Teks Sumber:
------------------------------------------------

Ramadan telah berlalu meninggalkan duka dan pilu bak disayat sembilu. Bagaimana tidak? bulan Ramadan yang penuh berkah dan keistimewaan telah beranjak pergi. Semua keistimewaan yang hanya ada di bulan nan mulia itu kini harus menemui ujung. Tidak ada lagi keberkahan malam lailatul qadar, tidak ada lagi puasa sebulan penuh, tidak ada lagi tarawih. Ramadan akan digantikan dengan bulan Syawal yang khas dengan hari raya Idul Fitri.
Terdapat beragam penafsiran mengenai arti dari kata Idul Fitri. Kata Id berasal dari kata ‘aada-ya’uudu yang artinya kembali, sedangkan fitri bisa berarti berbuka puasa untuk makan dan bisa juga diartikan suci. Kata fitri yang bermakna berbuka puasa diambil dari akar kata ifthar (sighat mashdar afthara-yufthiru). Oleh karena itu pada saat hari raya Idul Fitri 1 Syawal Allah mensunahkan makan dan minum sebelum hendak melaksanakan salat id, meskipun makan atau minum itu hanya sedikit. Hal itu merupakan tanda bahwa hari raya Idul Fitri adalah waktu untuk berbuka dan bahkan haram berpuasa di hari itu.
Idul Fitri, kembali ke fitrah begitu sebagian orang menyebutnya adalah suatu hari raya yang diagungkan umat Islam selepas menjalankan ibadah puasa Ramadan selama sebulan penuh. Kembali fitri atau kembali suci berarti kembali bersih jiwa dan raga setelah sebulan penuh menahan diri dari hal-hal yang diharamkan. Tidak hanya menahan diri dari hal-hal yang diharamkan saja, bahkan makan dan minum yang pada awalnya dihalalkan juga harus ditahan hingga azan magrib berkumandang. Setelah sebulan lamanya menahan diri, saat hari raya Idul Fitri inilah kita bisa dianggap kembali suci layaknya bayi. Hal itu jika kita menjalankan puasa serta ibadah-ibadah lainnya dengan sepenuh hati serta menjauhi dosa.

------------------------------------------------

Salin tanpa perubahan bagian teks tentang Idul Fitri mulai dari "Terdapat beragam penafsiran" sampai dengan "di hari itu.". Data berikut ini tidak diperlukan.

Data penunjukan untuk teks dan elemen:
------------------------------------------------

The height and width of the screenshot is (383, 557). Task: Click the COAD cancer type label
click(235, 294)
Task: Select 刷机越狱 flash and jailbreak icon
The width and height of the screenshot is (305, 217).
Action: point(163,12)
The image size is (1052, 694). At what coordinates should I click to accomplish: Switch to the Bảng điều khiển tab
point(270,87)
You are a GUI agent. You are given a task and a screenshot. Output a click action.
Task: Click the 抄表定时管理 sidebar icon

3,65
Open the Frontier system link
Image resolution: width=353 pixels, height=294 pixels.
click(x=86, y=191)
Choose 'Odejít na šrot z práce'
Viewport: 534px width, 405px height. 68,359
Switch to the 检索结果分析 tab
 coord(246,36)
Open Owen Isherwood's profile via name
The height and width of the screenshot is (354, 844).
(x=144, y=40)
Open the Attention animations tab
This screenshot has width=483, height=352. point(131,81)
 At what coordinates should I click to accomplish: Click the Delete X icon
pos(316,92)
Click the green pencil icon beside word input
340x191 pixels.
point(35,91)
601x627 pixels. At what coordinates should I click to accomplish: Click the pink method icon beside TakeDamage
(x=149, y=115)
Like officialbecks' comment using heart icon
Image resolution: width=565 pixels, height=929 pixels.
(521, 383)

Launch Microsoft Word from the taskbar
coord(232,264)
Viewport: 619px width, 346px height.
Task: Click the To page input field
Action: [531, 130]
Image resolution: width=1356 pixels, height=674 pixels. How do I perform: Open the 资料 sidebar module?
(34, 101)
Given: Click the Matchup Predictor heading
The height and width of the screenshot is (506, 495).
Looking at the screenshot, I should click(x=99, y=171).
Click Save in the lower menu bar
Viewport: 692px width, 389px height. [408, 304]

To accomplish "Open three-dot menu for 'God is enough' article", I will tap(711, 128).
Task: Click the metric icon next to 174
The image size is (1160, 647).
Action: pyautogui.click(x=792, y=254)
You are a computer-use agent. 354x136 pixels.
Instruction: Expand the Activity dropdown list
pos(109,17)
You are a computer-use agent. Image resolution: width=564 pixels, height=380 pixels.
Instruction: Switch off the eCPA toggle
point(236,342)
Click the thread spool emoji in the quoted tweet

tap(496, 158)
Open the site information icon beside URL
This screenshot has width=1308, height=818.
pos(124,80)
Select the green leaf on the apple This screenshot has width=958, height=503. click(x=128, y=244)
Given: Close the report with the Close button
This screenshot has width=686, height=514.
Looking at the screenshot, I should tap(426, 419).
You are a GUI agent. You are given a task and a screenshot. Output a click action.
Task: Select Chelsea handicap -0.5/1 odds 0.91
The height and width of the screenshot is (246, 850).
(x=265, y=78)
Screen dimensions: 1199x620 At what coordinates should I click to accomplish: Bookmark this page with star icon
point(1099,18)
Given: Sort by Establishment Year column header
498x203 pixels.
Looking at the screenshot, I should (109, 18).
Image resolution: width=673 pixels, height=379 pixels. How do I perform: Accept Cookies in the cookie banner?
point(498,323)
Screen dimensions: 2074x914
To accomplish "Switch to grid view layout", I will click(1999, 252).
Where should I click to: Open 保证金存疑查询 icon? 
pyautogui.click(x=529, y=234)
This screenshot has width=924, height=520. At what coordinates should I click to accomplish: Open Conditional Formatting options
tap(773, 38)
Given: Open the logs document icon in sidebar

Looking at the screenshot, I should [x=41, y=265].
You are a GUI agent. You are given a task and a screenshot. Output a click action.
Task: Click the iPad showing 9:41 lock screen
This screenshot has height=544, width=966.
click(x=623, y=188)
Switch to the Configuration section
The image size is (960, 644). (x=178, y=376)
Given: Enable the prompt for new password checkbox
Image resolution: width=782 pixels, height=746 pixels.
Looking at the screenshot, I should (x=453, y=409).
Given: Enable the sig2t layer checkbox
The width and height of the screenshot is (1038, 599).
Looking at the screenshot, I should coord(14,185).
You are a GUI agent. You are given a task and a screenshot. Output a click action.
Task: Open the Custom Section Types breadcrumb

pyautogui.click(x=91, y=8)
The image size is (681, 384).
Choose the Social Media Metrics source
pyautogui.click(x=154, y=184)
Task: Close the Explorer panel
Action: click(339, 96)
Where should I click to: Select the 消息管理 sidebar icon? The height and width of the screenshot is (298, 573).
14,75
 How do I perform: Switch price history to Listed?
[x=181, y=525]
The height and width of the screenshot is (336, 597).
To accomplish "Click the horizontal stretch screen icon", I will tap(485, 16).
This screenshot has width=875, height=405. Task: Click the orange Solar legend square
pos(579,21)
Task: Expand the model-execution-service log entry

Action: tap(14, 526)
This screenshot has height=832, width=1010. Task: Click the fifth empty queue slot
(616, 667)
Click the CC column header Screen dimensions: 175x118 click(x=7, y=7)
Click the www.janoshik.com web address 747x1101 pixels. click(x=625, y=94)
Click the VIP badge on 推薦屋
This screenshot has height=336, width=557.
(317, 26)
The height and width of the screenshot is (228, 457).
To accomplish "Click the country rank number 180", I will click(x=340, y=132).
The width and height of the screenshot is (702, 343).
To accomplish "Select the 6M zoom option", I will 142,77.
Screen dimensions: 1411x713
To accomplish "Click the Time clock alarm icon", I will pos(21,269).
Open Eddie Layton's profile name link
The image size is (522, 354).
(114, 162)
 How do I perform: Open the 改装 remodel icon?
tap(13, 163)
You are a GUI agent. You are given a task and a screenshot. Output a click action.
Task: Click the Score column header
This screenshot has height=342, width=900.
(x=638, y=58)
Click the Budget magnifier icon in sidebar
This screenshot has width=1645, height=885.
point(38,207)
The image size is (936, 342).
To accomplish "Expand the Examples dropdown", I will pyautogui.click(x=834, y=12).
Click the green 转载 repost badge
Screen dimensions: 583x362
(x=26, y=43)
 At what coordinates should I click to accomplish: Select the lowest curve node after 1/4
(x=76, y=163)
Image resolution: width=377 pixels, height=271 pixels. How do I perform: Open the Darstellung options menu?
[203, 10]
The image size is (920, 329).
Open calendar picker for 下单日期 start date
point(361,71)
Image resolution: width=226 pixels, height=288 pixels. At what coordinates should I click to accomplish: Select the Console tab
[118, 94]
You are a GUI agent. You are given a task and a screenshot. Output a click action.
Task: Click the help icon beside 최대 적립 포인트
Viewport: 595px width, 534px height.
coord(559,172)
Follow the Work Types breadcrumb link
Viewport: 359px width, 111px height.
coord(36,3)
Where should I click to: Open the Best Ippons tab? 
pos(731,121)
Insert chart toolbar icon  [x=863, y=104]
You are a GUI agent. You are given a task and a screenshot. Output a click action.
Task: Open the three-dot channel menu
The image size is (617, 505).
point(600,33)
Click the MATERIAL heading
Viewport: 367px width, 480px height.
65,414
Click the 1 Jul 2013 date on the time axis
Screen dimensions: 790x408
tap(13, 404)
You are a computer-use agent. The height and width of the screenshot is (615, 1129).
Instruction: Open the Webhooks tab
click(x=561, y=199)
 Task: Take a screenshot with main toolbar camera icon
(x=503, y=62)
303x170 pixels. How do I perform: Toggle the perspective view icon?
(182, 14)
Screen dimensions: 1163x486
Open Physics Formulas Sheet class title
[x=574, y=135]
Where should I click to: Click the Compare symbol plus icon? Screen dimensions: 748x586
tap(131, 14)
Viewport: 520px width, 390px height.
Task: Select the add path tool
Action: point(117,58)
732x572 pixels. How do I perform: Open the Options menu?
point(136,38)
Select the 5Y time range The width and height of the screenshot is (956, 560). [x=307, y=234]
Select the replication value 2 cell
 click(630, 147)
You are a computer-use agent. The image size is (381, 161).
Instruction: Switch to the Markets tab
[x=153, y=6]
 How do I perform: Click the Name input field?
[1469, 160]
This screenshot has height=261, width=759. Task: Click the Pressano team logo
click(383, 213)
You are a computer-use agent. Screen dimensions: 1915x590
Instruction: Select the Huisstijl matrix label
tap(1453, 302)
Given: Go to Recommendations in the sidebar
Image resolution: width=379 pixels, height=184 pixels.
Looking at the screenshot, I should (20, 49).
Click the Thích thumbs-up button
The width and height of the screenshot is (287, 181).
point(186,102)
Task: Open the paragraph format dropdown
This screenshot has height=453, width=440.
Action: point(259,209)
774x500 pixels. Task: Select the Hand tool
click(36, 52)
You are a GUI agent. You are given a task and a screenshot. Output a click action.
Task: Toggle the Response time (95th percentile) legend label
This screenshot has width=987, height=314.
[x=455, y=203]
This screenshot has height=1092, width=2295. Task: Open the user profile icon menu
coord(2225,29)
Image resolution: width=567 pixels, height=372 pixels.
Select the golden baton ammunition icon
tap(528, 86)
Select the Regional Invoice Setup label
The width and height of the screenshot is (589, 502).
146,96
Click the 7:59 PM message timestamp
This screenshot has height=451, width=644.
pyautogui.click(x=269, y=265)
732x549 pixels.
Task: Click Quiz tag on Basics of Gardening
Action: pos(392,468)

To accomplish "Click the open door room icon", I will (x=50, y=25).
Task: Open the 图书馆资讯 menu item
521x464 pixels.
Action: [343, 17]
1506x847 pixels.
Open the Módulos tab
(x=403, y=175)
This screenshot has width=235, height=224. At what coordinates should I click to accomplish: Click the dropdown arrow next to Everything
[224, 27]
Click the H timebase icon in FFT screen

------------------------------------------------

Jawaban Soal:
Terdapat beragam penafsiran mengenai arti dari kata Idul Fitri. Kata Id berasal dari kata ‘aada-ya’uudu yang artinya kembali, sedangkan fitri bisa berarti berbuka puasa untuk makan dan bisa juga diartikan suci. Kata fitri yang bermakna berbuka puasa diambil dari akar kata ifthar (sighat mashdar afthara-yufthiru). Oleh karena itu pada saat hari raya Idul Fitri 1 Syawal Allah mensunahkan makan dan minum sebelum hendak melaksanakan salat id, meskipun makan atau minum itu hanya sedikit. Hal itu merupakan tanda bahwa hari raya Idul Fitri adalah waktu untuk berbuka dan bahkan haram berpuasa di hari itu.